_Requirement:_
Repeat all of the records word for word, but skip any picture.

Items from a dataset
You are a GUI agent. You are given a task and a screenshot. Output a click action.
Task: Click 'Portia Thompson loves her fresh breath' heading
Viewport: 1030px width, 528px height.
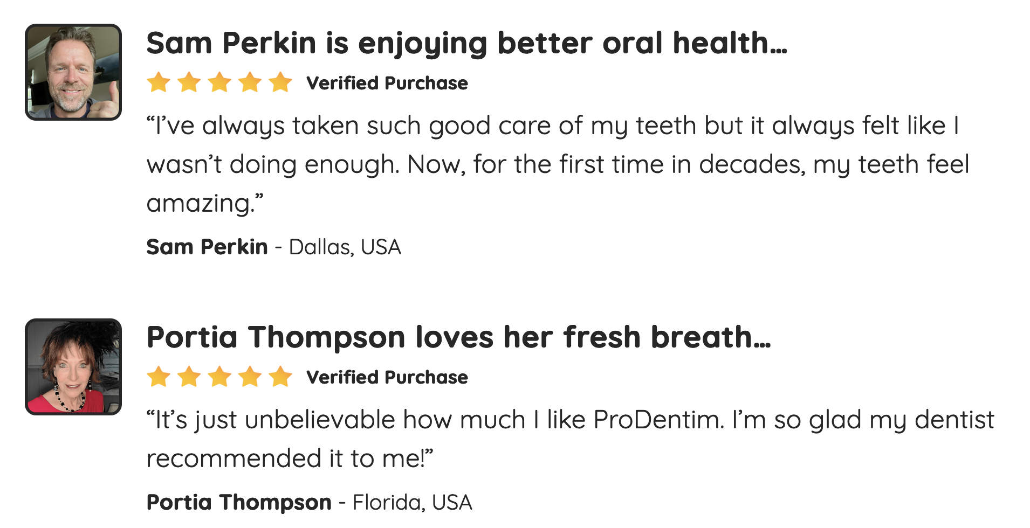tap(458, 337)
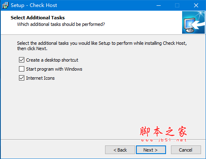Click the 'Start program with Windows' label text
Image resolution: width=206 pixels, height=159 pixels.
point(54,69)
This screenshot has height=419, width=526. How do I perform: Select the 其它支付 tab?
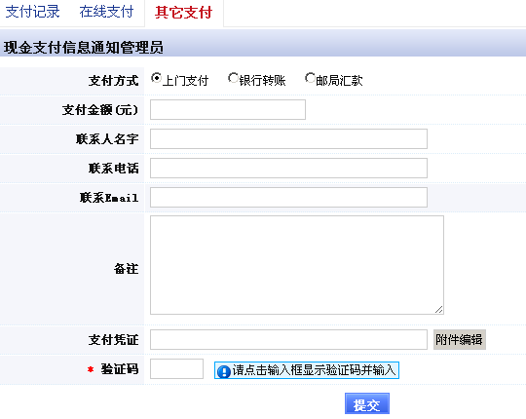(183, 13)
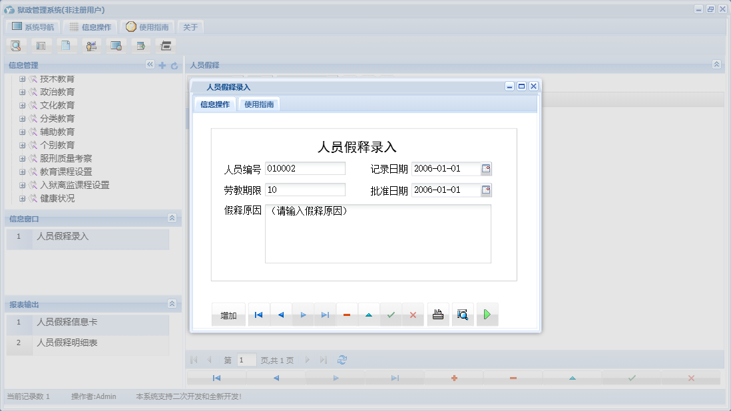Viewport: 731px width, 411px height.
Task: Switch to the 使用指南 tab in the dialog
Action: (x=258, y=104)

_Solution to this task:_
You are a GUI agent. You are given a task and a screenshot. Output a click action.
Task: Click 'Portia Thompson loves her fresh breath' heading
Viewport: 1030px width, 528px height.
tap(458, 337)
Click the 'Start program with Windows' label text
Image resolution: width=206 pixels, height=159 pixels.
point(54,69)
This screenshot has height=419, width=526. How do I perform: Select the 其它支付 tab?
(183, 13)
Viewport: 731px width, 411px height.
Task: Switch to the 使用指南 tab in the dialog
Action: (x=258, y=104)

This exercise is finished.